===== Data provided =====

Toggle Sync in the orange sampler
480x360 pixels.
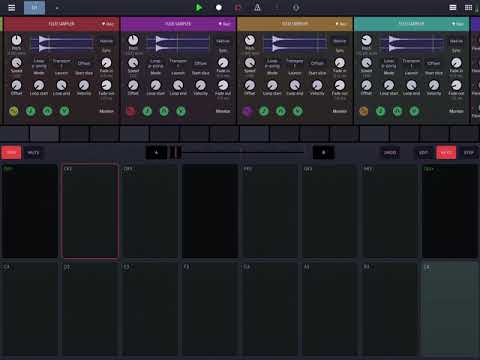[340, 51]
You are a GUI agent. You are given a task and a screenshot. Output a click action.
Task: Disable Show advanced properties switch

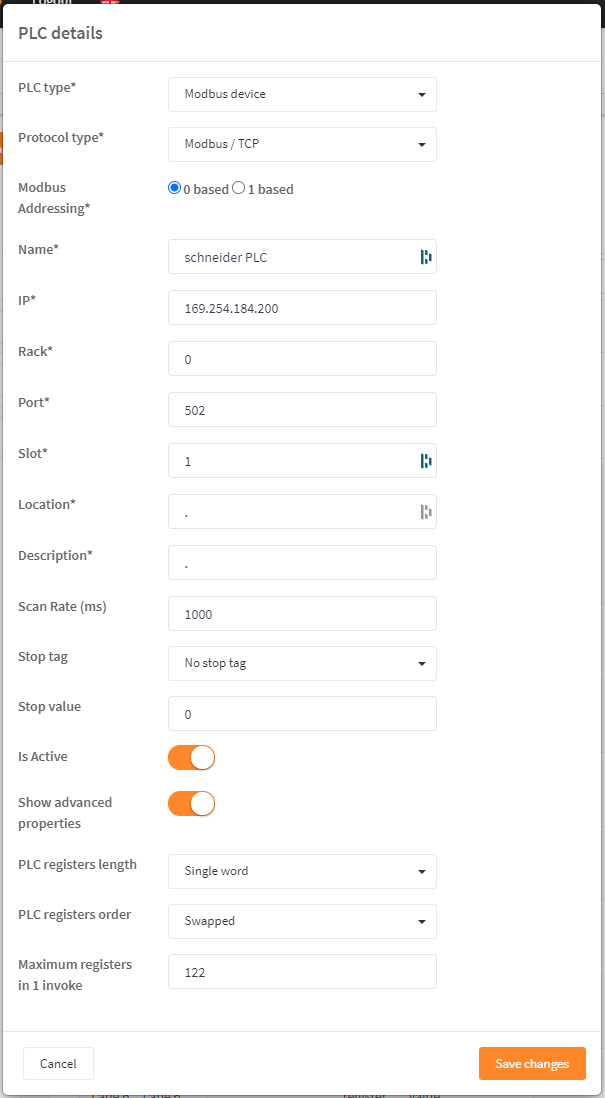click(x=192, y=803)
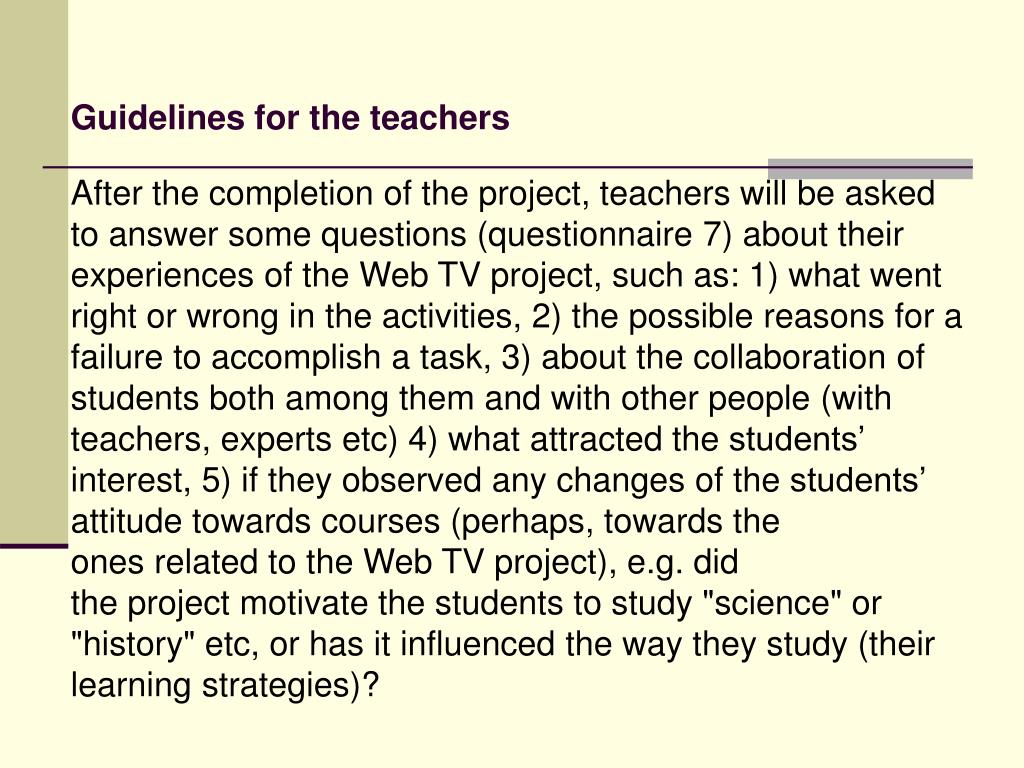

=====

**Your instructions**:
Please output all of the entries above exactly, but without any picture.

**Task output**:
Toggle Sync in the orange sampler
480x360 pixels.
[340, 51]
You are a GUI agent. You are given a task and a screenshot. Output a click action.
Task: Disable Show advanced properties switch

click(x=192, y=803)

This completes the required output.